Google engineer Matt Cutts recently suggested criteria by which to judge a directory’s quality.

“When considering submitting to a directory, I’d ask questions like:
- Does the directory reject urls? If every url passes a review, the directory gets closer to just a list of links or a free-for-all link site. (http://en.wikipedia.org/wiki/Link_farm)
- What is the quality of urls in the directory? Suppose a site rejects 25% of submissions, but the urls that are accepted/listed are still quite low-quality or spammy. That doesn’t speak well to the quality of the directory.
- If there is a fee, what’s the purpose of the fee? For a high-quality directory, the fee is primarily for the time/effort for someone to do a genuine evaluation of a url or site.
Those are a few factors I’d consider. If you put on your user hat and ask ‘Does this seem like a high-quality directory to me?’ you can usually get a pretty good sense as well, or ask a few friends for their take on a particular directory.”
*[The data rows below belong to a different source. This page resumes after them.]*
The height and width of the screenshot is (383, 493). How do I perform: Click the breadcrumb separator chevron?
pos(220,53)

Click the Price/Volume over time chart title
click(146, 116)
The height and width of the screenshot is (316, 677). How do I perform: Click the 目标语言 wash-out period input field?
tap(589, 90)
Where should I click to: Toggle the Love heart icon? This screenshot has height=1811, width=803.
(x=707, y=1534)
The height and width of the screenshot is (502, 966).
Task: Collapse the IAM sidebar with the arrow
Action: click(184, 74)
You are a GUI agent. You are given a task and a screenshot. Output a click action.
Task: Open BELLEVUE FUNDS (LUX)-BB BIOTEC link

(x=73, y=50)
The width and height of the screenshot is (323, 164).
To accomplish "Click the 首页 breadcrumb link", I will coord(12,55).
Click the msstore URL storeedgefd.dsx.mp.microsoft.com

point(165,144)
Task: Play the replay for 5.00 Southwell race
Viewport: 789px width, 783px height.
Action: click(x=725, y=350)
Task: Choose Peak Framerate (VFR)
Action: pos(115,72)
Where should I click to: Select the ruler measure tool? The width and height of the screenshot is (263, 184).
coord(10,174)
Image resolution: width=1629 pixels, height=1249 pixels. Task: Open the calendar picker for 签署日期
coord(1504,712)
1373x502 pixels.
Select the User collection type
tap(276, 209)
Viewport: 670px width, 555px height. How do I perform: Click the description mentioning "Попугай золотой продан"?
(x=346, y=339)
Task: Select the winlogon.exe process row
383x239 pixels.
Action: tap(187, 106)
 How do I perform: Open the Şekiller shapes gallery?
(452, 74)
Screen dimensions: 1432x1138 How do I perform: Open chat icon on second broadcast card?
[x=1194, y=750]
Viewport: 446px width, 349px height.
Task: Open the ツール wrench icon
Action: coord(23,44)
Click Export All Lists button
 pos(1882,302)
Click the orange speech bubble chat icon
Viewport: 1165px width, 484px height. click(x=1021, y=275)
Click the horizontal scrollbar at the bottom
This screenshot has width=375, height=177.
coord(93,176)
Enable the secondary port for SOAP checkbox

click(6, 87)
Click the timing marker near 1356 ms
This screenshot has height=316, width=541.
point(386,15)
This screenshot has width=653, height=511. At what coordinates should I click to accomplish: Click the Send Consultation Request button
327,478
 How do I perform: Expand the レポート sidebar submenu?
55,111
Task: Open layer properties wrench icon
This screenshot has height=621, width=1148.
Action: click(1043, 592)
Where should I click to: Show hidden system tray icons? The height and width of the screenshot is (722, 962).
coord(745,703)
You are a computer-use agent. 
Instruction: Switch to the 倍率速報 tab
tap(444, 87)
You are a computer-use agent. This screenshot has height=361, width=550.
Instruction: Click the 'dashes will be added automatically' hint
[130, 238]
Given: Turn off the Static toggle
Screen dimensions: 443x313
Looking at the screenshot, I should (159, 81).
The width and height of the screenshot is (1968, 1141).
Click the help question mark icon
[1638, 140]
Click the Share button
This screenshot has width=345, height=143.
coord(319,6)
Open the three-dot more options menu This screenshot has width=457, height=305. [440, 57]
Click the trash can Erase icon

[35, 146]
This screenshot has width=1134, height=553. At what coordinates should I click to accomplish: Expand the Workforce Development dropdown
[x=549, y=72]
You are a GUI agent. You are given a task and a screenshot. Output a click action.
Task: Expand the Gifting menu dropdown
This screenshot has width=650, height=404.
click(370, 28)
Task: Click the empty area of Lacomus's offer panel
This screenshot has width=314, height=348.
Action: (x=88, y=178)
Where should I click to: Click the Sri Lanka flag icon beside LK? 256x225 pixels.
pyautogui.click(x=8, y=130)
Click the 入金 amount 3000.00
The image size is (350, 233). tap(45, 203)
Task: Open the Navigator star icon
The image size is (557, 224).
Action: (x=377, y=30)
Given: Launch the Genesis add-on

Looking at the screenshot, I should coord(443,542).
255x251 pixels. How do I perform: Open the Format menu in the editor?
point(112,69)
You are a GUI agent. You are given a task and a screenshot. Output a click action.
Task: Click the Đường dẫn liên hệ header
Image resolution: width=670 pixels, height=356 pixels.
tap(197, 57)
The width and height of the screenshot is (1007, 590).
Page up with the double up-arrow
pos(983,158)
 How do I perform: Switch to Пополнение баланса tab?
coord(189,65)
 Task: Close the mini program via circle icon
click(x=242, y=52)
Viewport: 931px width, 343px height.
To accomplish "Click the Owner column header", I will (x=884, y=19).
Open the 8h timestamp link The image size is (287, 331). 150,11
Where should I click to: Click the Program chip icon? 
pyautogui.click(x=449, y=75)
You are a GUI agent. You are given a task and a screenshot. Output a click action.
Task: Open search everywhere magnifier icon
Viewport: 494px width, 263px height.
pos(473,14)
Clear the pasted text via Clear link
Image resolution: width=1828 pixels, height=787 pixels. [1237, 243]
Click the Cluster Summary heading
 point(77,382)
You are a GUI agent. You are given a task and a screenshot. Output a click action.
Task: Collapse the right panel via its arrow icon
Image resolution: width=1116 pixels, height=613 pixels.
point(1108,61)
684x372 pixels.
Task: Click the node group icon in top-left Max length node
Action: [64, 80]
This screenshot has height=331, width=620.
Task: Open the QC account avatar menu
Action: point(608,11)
Second, submit to directories from which you expect to get quality traffic that might buy your products or services. Generally speaking, this means the biggest general directories as well as the smaller industry-specific directories. Some directories are combined with vertical search engines, and these should also be considered. For example, Business.com is both a vertical search engine (i.e. for business websites) and a directory.

Some good directories to submit to are the Yahoo directory (dir.yahoo.com), Business.com, Best of the Web (BOTW.org), and JoeAnt. Depending on the nature of your business, internet yellow pages and online local directories might be a good idea too.